Things are about to get trickier. An improved Harvard team visits Ann Arbor this week, and Michigan closes non-conference play March 19 at Notre Dame before its five-game Big Ten slate.

NOT

Jacksonville (-6)

For probably the first time in program history, the Dolphins have a bit of a target, a new experience that’s bound to have some choppy moments. Such was the case Sunday night when Jacksonville sputtered after scoring the first four goals on the way to a 16-10 loss at home to Utah.

This is still a team that won at Denver and Duke, and at 5-2, the Dolphins still belong in the Top 20. But they didn’t go from upstart to juggernaut overnight, and there is still more work to do as the season unfolds.

Put plainly, the Orange aren’t going to be a credible contender for much of anything until the defense improves.
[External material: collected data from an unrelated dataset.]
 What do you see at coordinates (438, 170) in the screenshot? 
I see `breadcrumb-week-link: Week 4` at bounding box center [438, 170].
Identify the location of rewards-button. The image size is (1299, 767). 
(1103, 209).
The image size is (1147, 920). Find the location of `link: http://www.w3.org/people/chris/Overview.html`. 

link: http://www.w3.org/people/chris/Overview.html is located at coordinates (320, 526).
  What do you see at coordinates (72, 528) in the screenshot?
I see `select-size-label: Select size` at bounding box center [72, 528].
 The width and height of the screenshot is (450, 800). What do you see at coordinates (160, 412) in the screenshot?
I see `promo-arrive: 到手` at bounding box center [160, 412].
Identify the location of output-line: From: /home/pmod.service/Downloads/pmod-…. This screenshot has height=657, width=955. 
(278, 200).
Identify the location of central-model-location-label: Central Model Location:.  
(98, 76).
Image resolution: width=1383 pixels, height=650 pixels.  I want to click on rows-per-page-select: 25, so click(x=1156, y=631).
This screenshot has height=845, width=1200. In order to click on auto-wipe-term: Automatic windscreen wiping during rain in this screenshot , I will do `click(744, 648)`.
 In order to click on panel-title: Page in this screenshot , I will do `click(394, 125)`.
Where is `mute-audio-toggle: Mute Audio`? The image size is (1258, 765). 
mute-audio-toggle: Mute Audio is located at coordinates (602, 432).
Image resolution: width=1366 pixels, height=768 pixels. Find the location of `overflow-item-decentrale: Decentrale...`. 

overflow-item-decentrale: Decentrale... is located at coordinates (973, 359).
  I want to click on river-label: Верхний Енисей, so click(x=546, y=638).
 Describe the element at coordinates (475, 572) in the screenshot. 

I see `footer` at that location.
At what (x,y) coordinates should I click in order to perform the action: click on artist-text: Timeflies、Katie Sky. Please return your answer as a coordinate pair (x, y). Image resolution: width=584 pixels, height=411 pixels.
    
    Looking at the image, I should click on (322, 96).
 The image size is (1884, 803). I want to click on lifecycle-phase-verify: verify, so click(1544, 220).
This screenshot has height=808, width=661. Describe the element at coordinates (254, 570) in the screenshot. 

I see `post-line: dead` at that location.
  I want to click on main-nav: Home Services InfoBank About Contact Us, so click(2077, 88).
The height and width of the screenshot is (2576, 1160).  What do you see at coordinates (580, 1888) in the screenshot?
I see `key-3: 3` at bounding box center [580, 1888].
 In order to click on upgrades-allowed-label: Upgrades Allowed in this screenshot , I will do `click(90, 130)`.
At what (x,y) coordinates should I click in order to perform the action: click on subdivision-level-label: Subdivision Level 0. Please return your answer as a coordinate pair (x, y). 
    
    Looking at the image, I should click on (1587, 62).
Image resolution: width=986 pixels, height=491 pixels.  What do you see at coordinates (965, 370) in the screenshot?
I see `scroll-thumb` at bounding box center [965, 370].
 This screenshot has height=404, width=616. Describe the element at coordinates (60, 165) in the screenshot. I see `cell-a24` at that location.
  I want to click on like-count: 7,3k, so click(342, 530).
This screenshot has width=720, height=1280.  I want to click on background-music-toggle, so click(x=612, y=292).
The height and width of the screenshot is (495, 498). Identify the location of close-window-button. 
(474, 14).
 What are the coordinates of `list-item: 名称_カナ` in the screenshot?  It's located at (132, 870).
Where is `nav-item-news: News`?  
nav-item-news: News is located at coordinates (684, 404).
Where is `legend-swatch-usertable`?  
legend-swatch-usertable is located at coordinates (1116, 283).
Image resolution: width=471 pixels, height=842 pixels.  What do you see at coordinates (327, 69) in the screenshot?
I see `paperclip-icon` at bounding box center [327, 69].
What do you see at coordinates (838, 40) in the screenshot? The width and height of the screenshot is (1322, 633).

It was true last year when Cuse yielded 18 goals on five occasions, and it’s true now after surrendering 53 goals in a three-game span.

The previous weekend’s 20-11 loss at Virginia was painful, but understandable. But Syracuse was again overwhelmed by Army at the Carrier Dome, giving up the last six goals in a 17-13 loss to the Black Knights before outlasting Hobart 18-16 in a Sunday shootout.

IN

Princeton (No. 5)

As junior attackman Alex Slusher noted after scoring five times as the Tigers dispatched Georgetown, most of his teammates can count the number of college games they have played on two hands. Slusher is among them; the defeat of the sloppy Hoyas was his ninth game since he arrived at Princeton.

The Tigers are in the midst of a rigorous stretch. A 15-10 loss at Maryland preceded the trip to Georgetown, and they’ll face Rutgers, Penn, Yale and Brown (combined record: 14-3) over the next four Saturdays. It would be a tough stretch for anyone, but Princeton now has a noteworthy victory to help provide even greater belief that more are on the way.

Utah (No. 18)

The fourth-year program made it 3-for-3 in road games, picking off Jacksonville 16-10 after closing out February with one-goal victories at Vermont and Marquette.

Tyler Bradbury had four goals and two assists in Sunday’s defeat of the Dolphins, which had its own rankings breakthrough earlier in the year. Now it’s the Utes’ turn, who play at UMBC and Georgetown the next two Saturdays before finally getting their second home game of the season at the end of the month when Mercer visits Salt Lake City.

OUT

Hobart (was No. 18)

There is still a lot to like about the Statesmen, particularly at the offensive end. Hobart lost a pair of rivalry games on the road last week, but its scoring at Cornell (15-12) and Syracuse (18-16) is nothing to criticize.

Hobart has nearly two weeks off before it begins Northeast Conference play. The Statesmen should be an interesting variable throughout its league schedule, and the experience of the last week will likely pay dividends down the road.

Loyola (was No. 20)

The Greyhounds managed a split last week, losing 11-8 at home to Towson to drop its fourth in a row before opening Patriot League play with a 14-12 triumph at Lafayette that again exposed some instability at the defensive end of the field.

It’s too soon to say Loyola’s path to the postseason runs exclusively through the Patriot League tournament with Duke and Georgetown still to come, but it might be true soon enough. Loyola could easily be 3-2 with a couple breaks, but at 1-4, it has played its way out of the Top 20.